Texte:
Depuis le 17 janvier 1881, les artistes français, constitués en
société, organisent le Salon et l'administrent eux-mêmes, M.
Bailly est leur actuel président.
Les visiteurs du
Salon, pendant qu'il bat son plein, ne se doutent pas en parcourant
les salles, en regardant toutes ces toiles richement encadrées, du
remue-ménage que cette installation a causé.
C'est aux jours
d'envois et surtout le dernier, qu'il faut voir ça, le coup d'œil
est unique au monde.
Les envois se font
du 10 au 15 mars ; ils arrivent par une des portes latérales du
Palais de l'Industrie, au n° 9, côté de l'avenue d'Antin.
Les tableaux, émaux,
dessins, pastels, aquarelles, arrivent dans des voitures de toutes
catégories, par n'importe quel temps. A la date assignée du 5 mars,
aucun délai possible pour le malheureux artiste donc, si une roue de
la voiture à bras qui transporte son oeuvre s'est cassée en chemin,
tant pis pour lui. Si sa voiture accroche, ou si le commissionnaire
maladroit crève sa toile, tant pis encore, il faut arriver à tout
prix. Cela donne lieu à des incidents comiques et navrants à la
fois. C'est une véritable course au clocher.

Section des données:
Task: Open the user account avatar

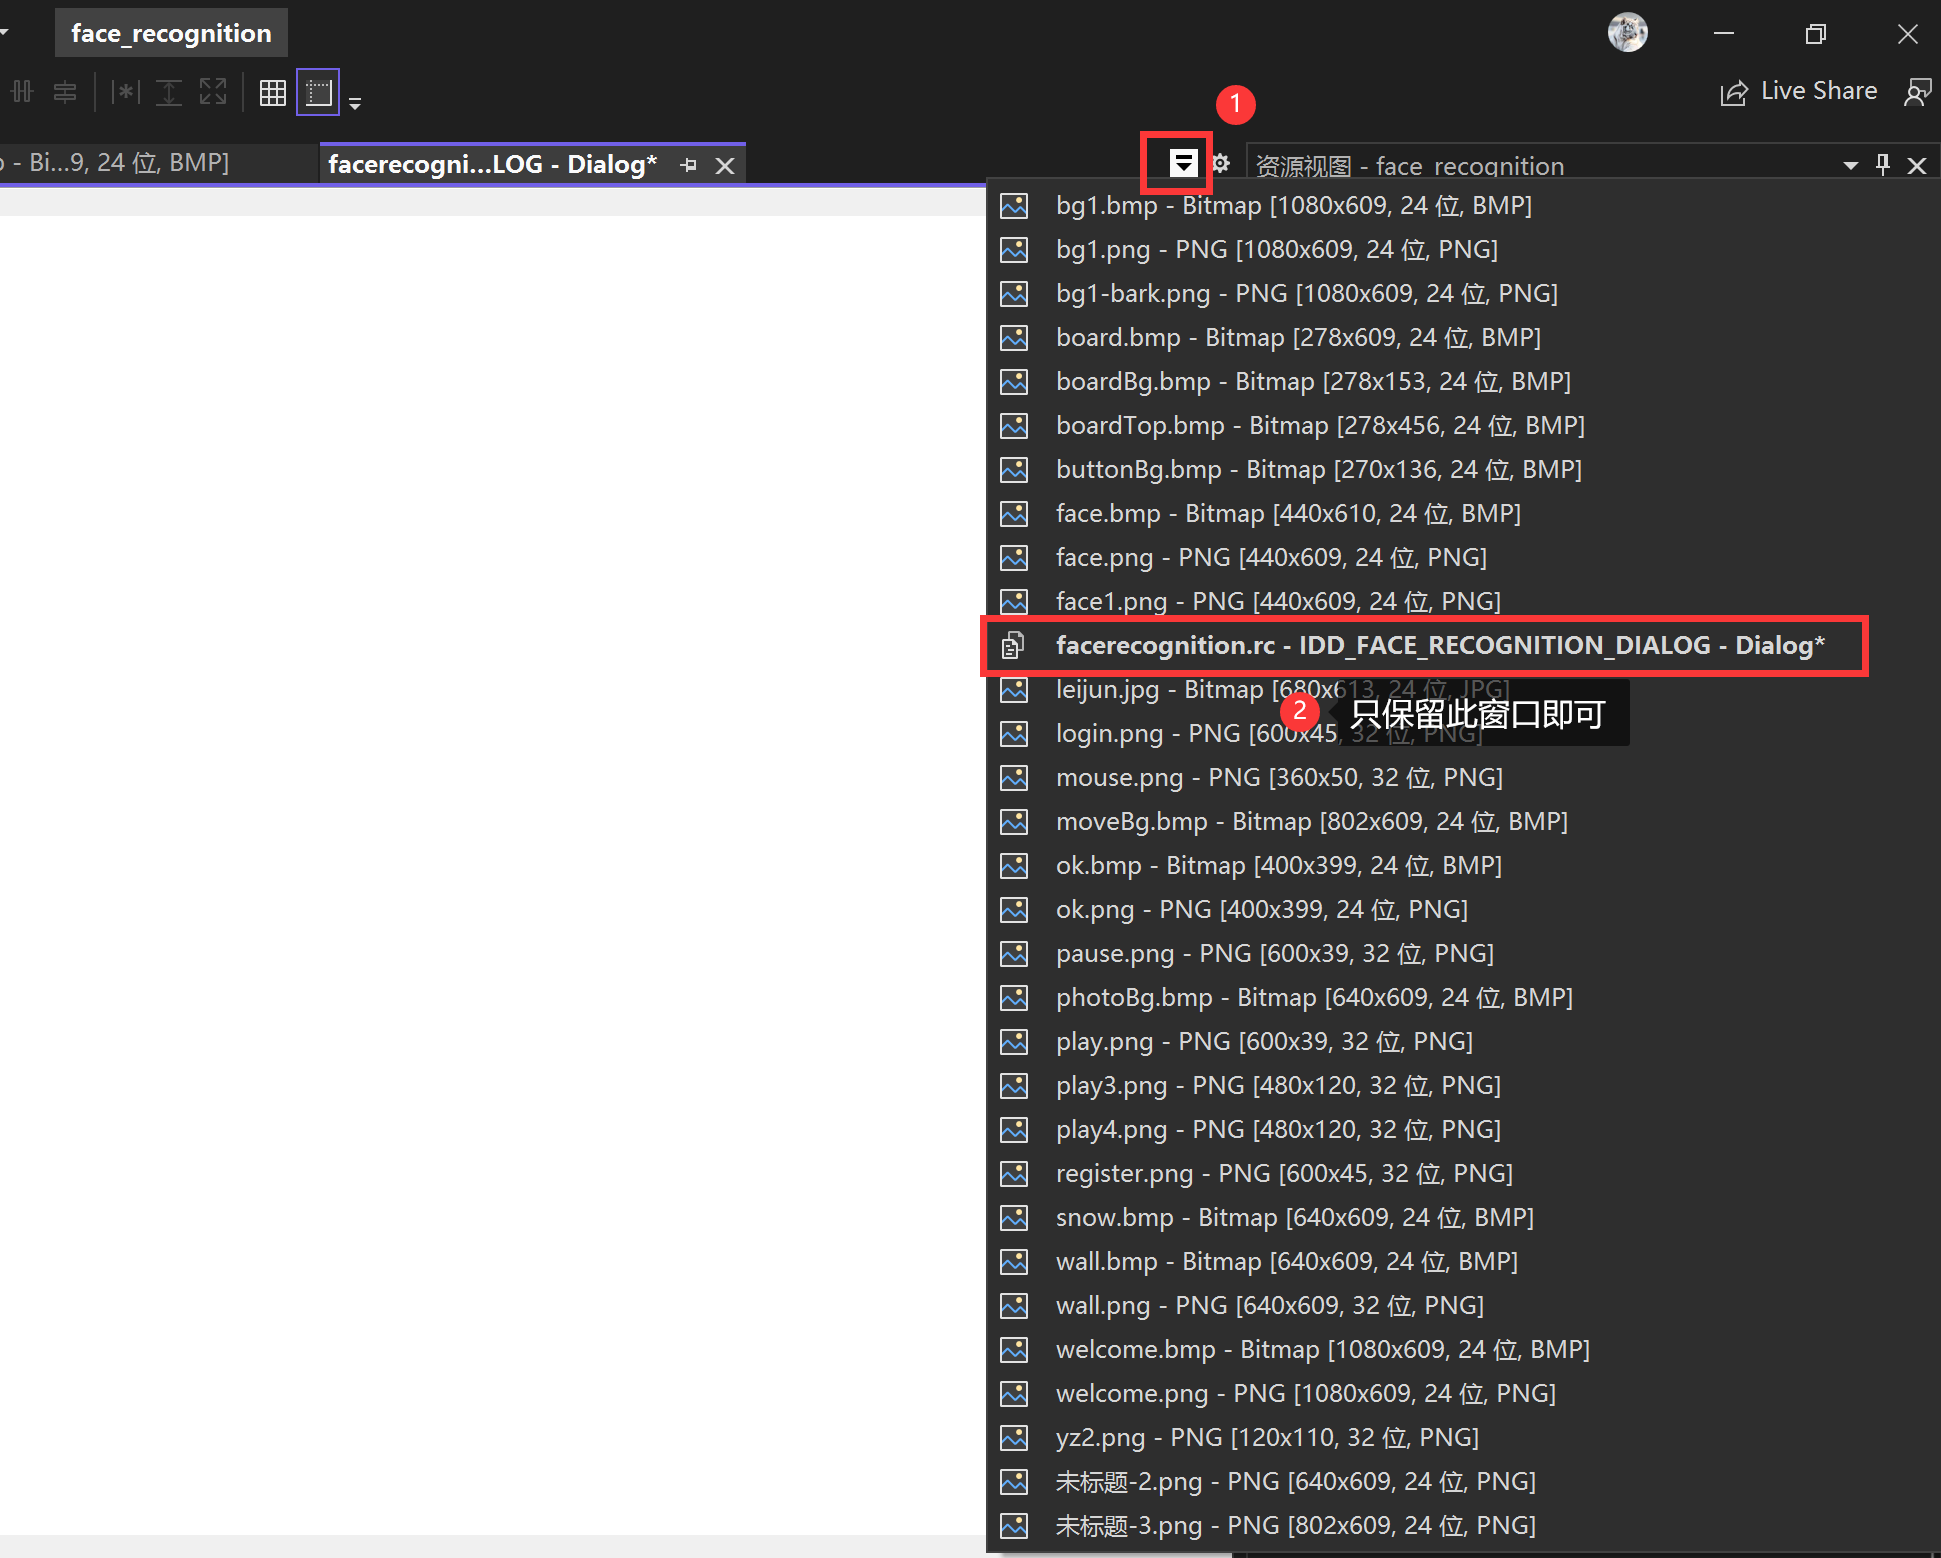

Consignes de travail:
1. D'après le texte sur le Salon, qui préside actuellement la société des artistes français ?
2. Relevez tous les types d'œuvres qui, selon le texte sur le Salon, arrivent dans des voitures de toutes catégories.

Réponses aux consignes:
1. M. Bailly

2. Tableaux, émaux, dessins, pastels, aquarelles